- [What the task requires]: Within the data below, find the string "agent" and return each line where it occurs.

==== Material supplied

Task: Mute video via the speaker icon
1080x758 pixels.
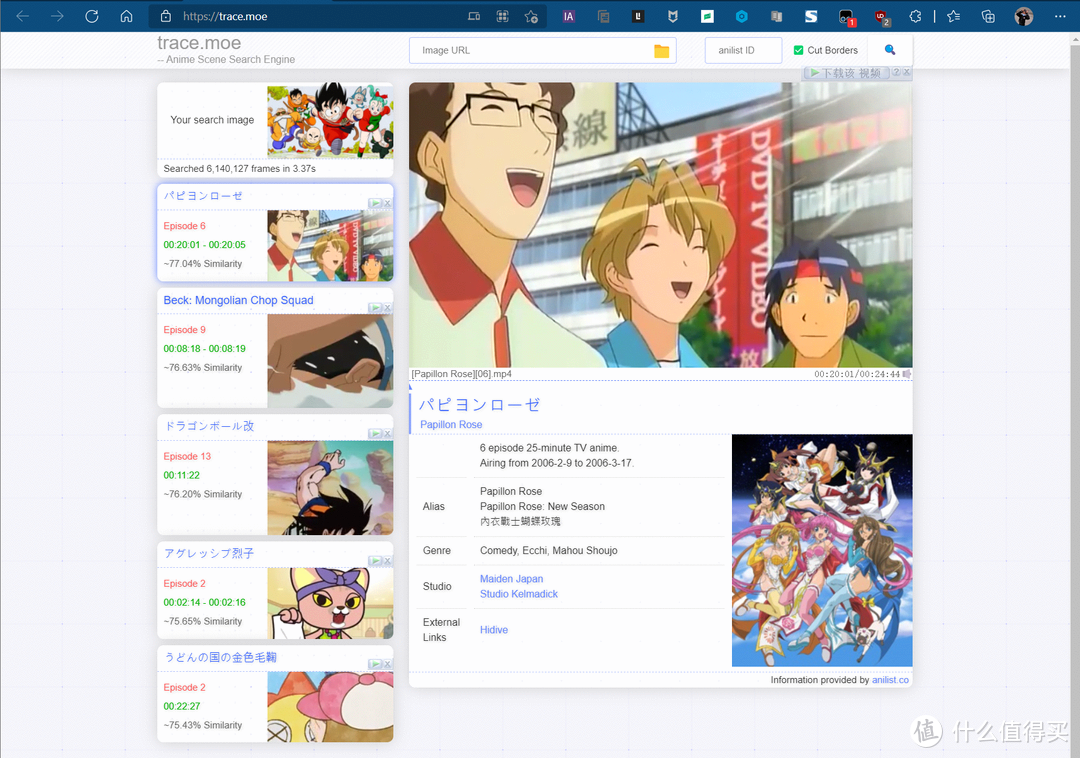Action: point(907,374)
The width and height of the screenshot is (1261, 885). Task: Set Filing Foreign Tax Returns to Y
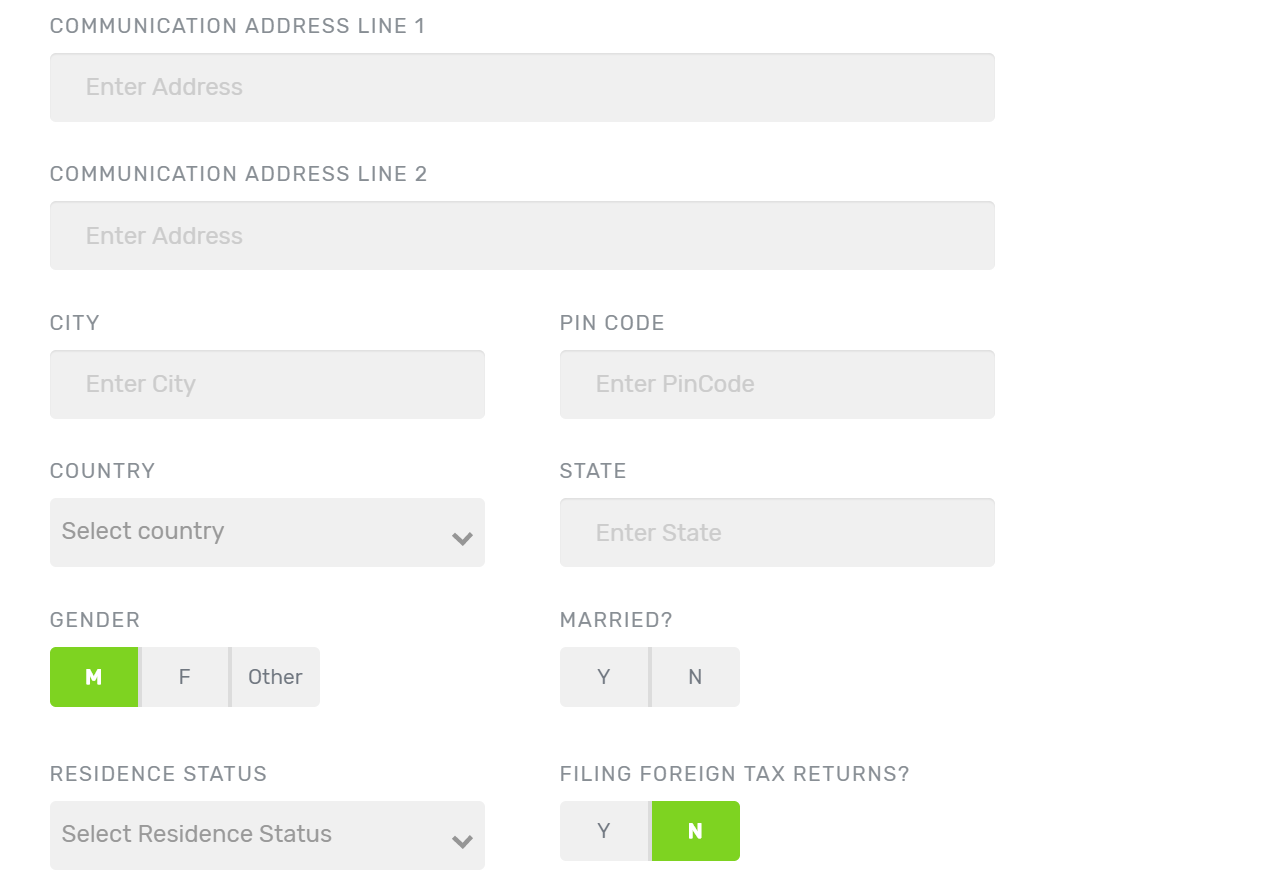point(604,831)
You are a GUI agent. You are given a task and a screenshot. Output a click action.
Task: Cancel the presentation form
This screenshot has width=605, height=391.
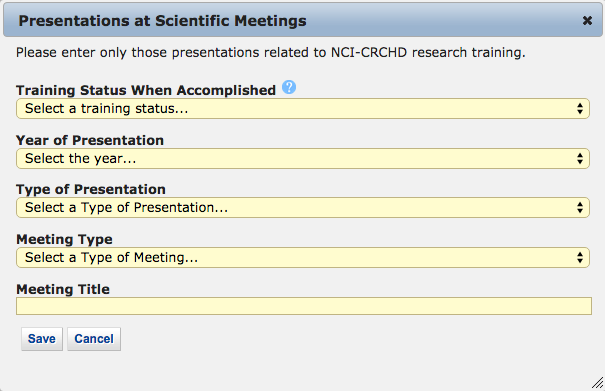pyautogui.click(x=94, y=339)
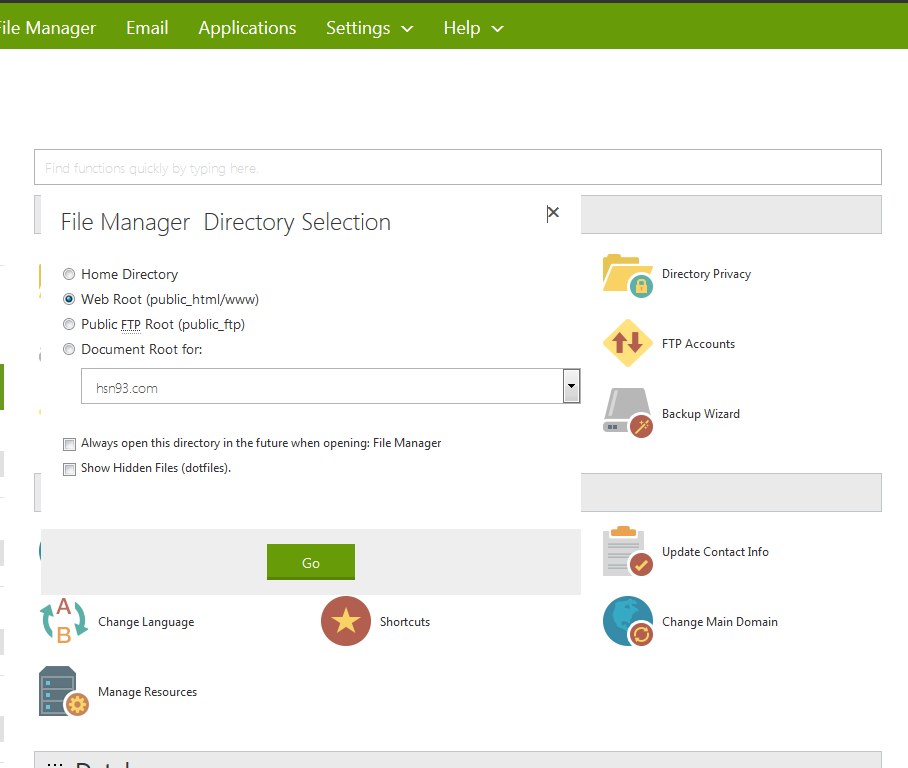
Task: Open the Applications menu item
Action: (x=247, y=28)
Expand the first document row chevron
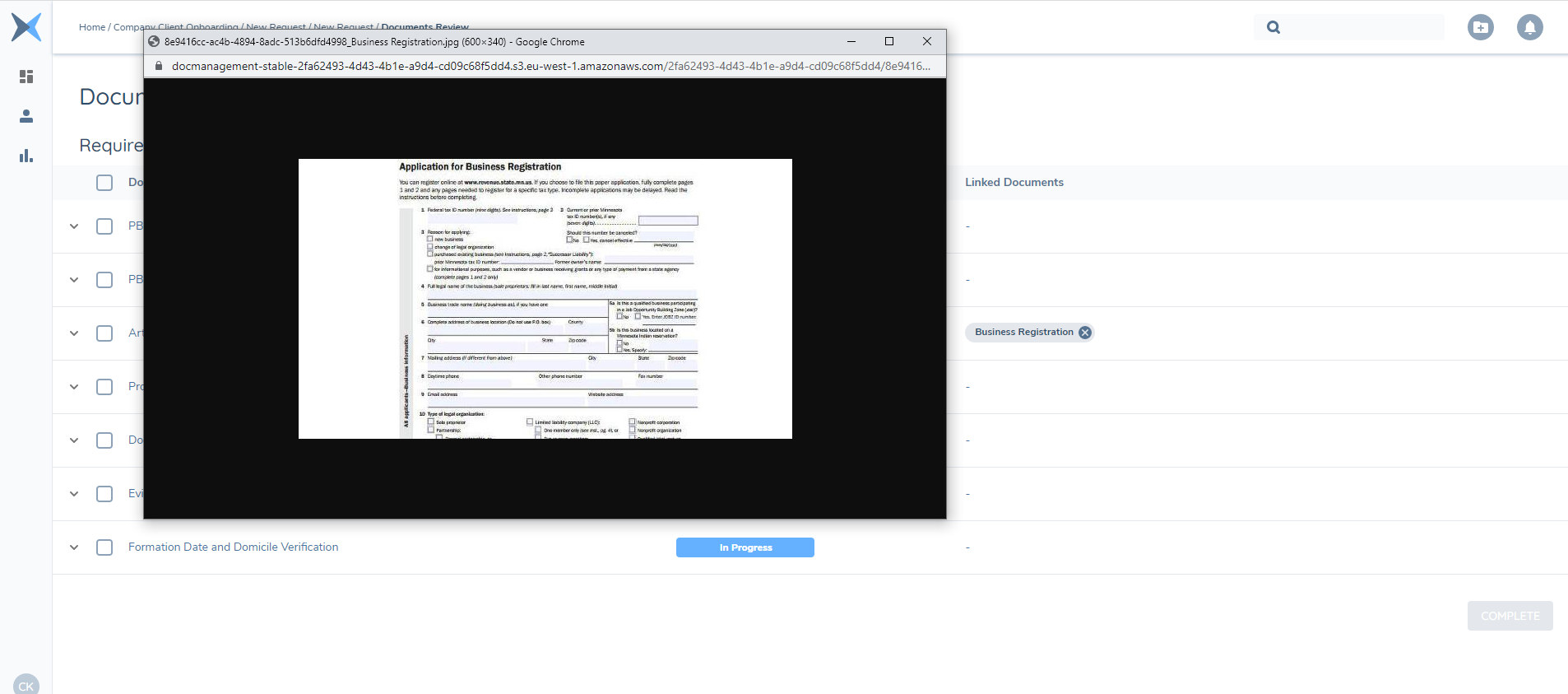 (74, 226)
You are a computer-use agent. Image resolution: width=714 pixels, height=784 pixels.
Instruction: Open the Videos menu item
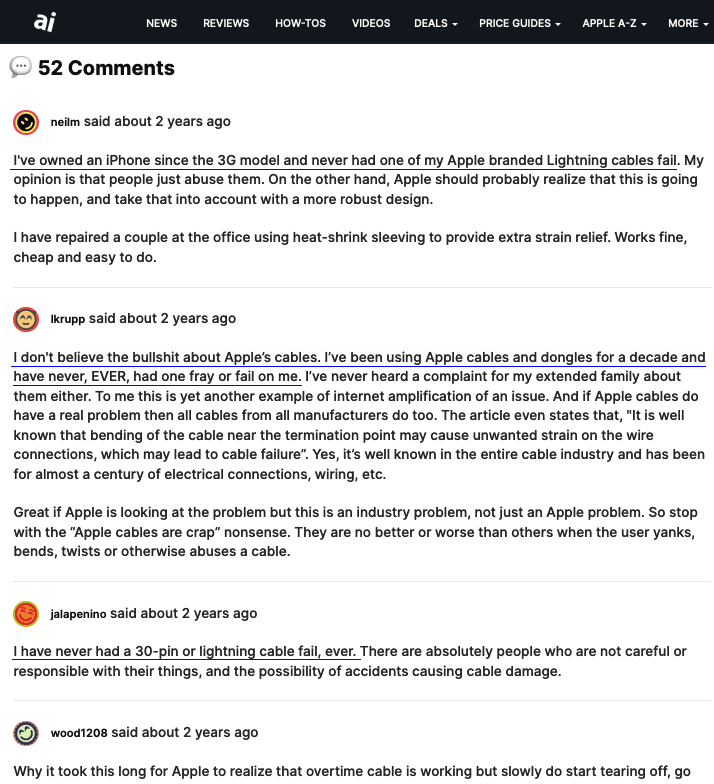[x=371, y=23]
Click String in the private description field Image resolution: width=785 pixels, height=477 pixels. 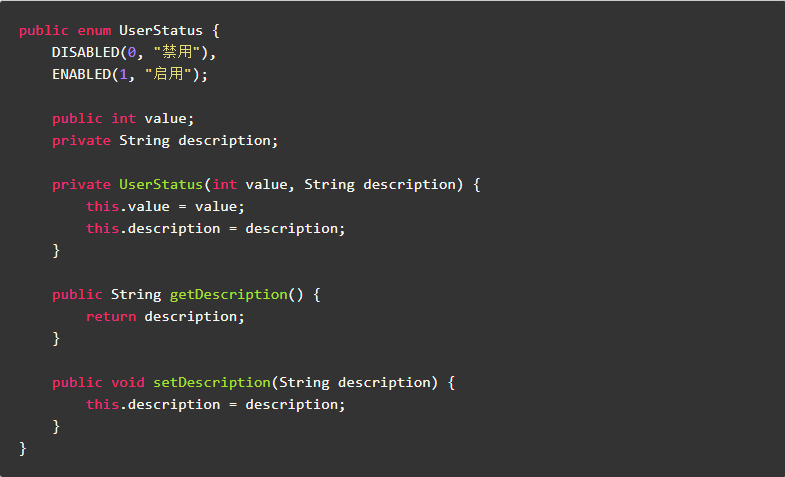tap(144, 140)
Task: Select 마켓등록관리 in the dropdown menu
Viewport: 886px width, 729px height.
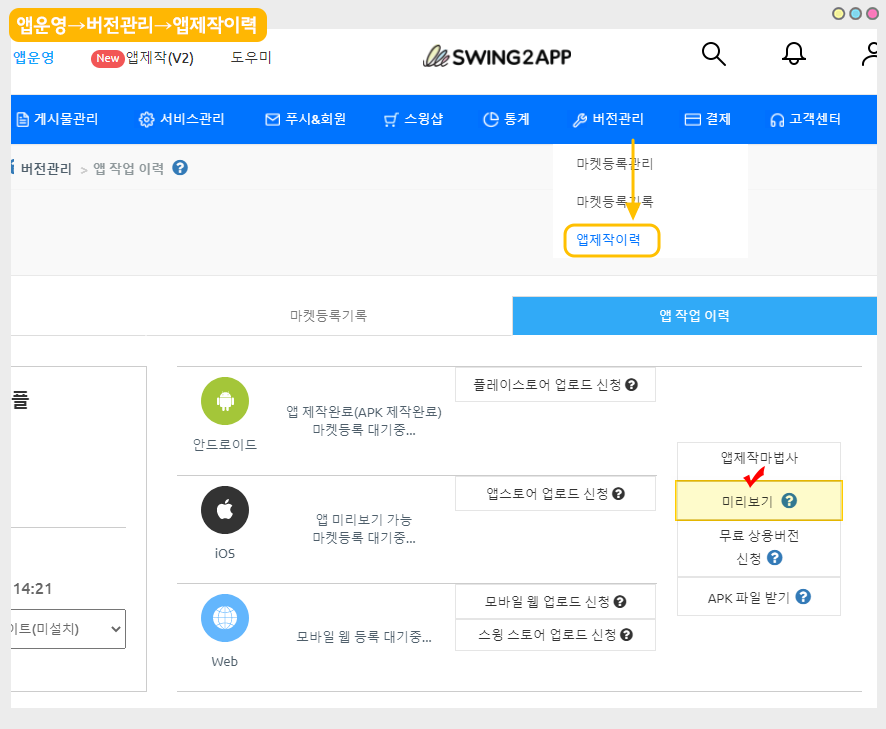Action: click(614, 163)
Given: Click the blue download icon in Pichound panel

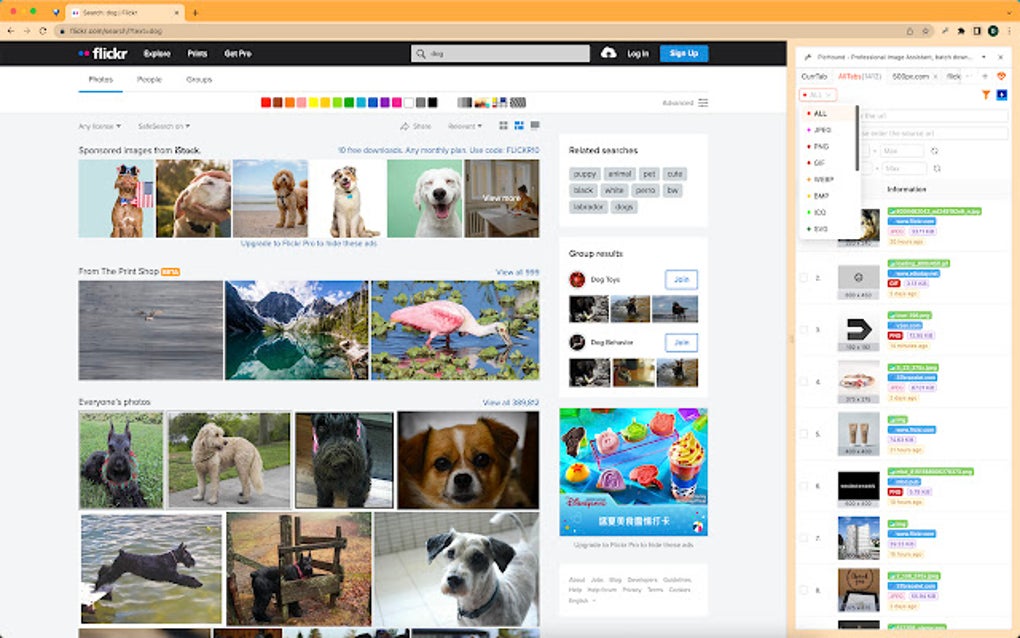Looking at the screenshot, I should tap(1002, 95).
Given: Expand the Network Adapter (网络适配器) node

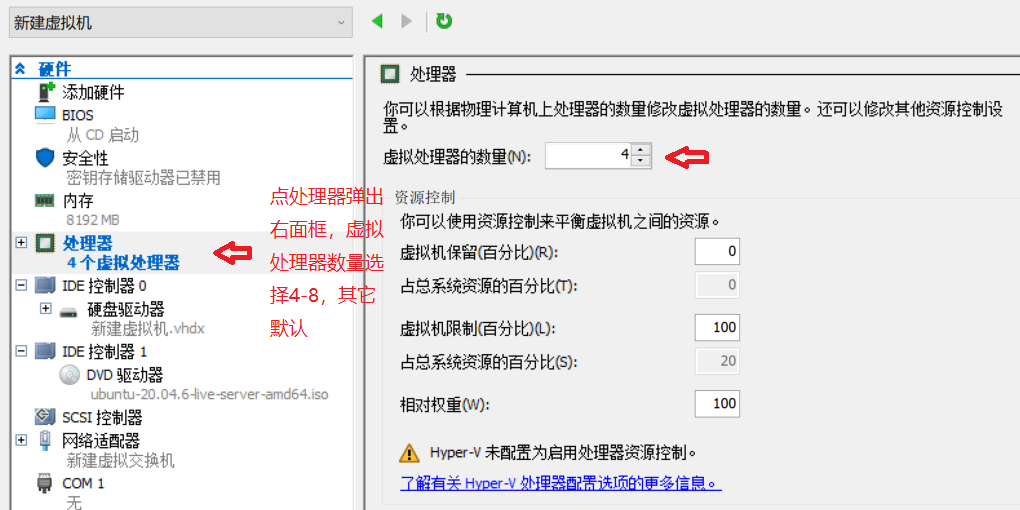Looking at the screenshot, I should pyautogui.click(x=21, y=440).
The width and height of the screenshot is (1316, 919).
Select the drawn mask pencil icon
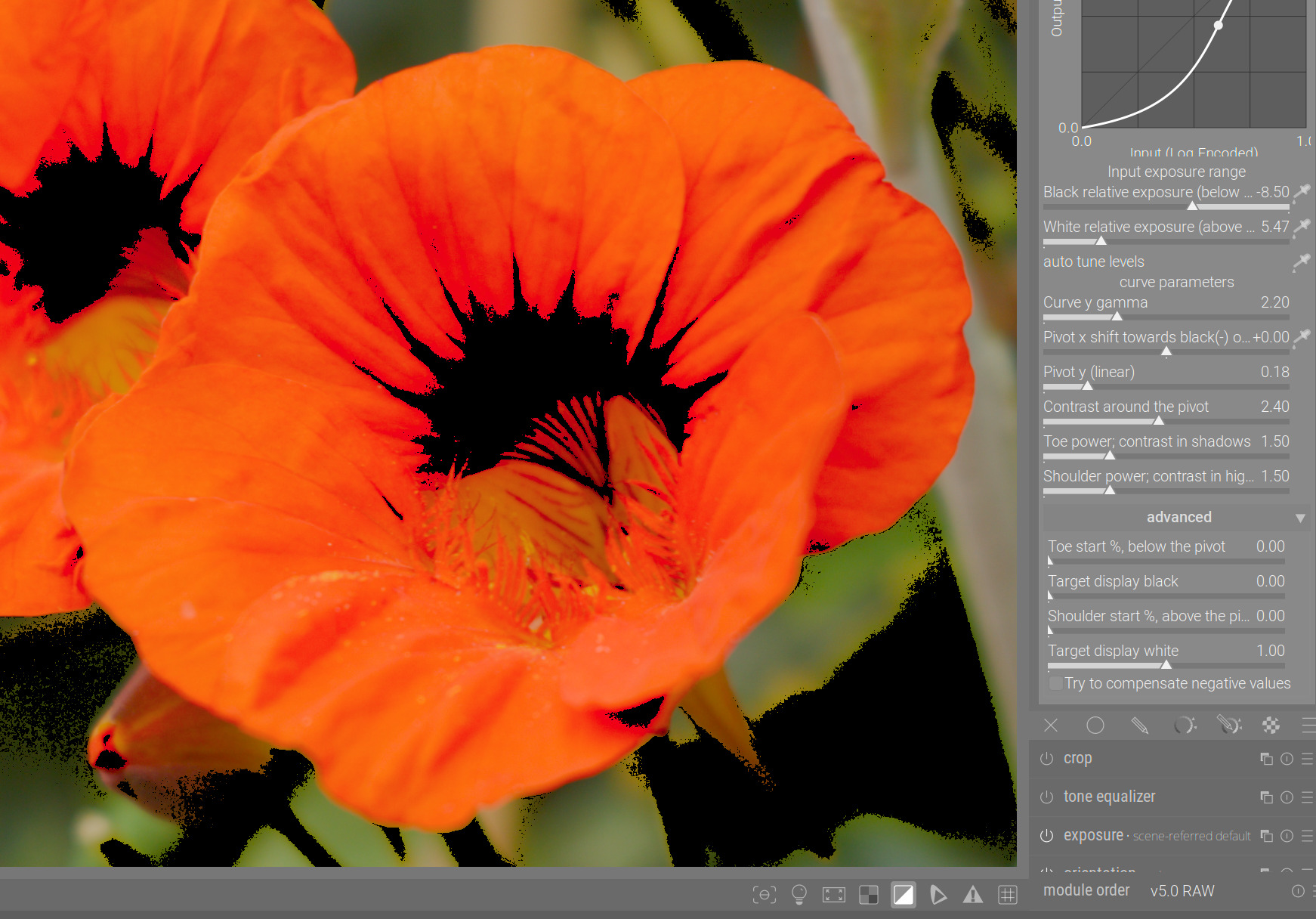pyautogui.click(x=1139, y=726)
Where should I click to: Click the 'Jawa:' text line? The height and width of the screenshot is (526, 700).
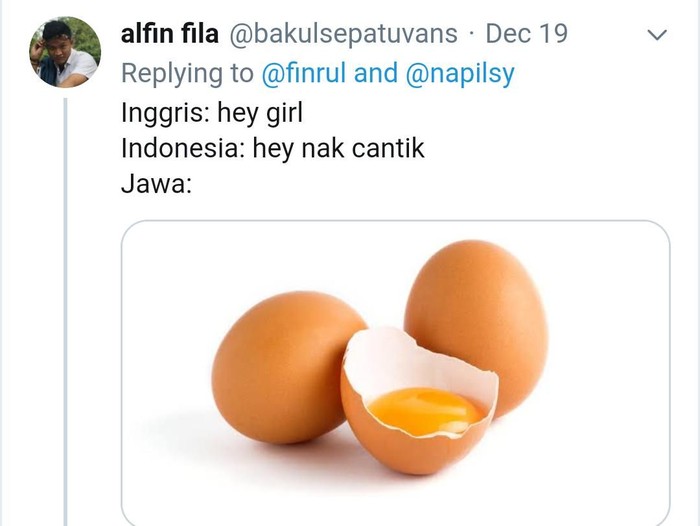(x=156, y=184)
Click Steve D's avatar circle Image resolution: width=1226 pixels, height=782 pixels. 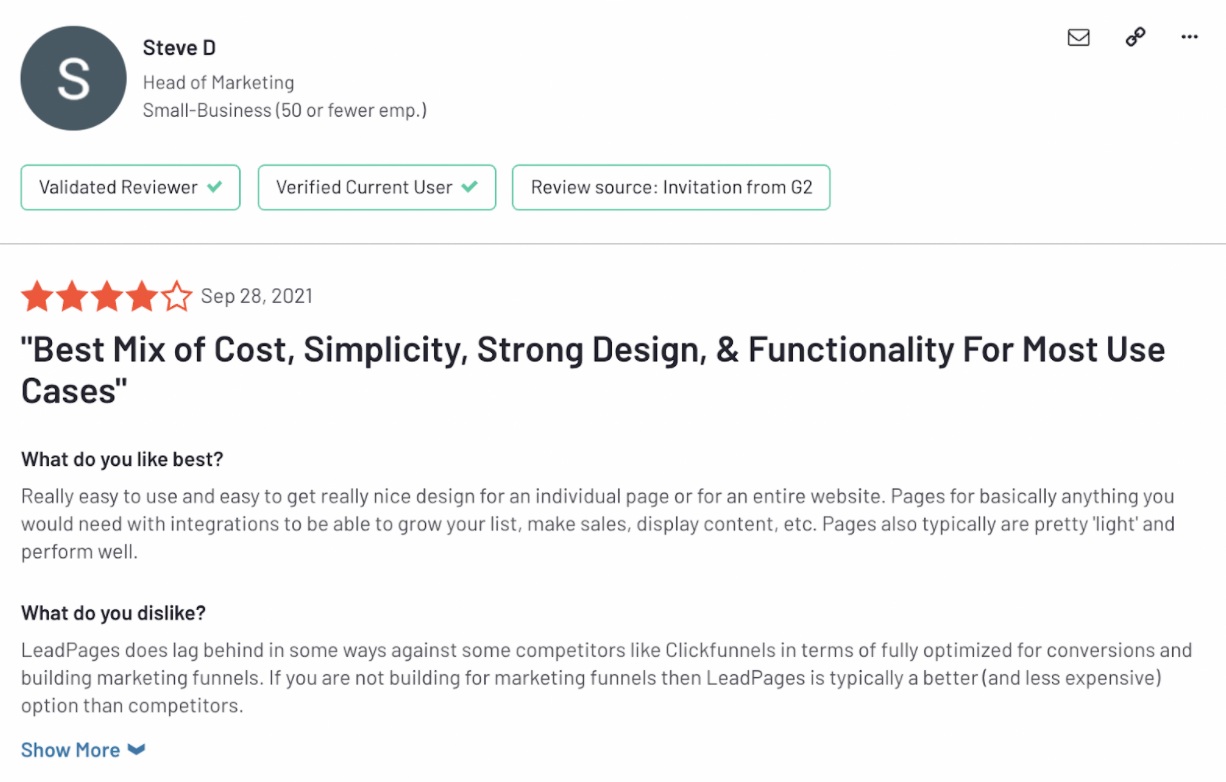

========

- [Solution]:
You are a GUI agent. You are given a task and a screenshot. Output a click action.
You are a computer-use agent. Image resolution: width=714 pixels, height=784 pixels.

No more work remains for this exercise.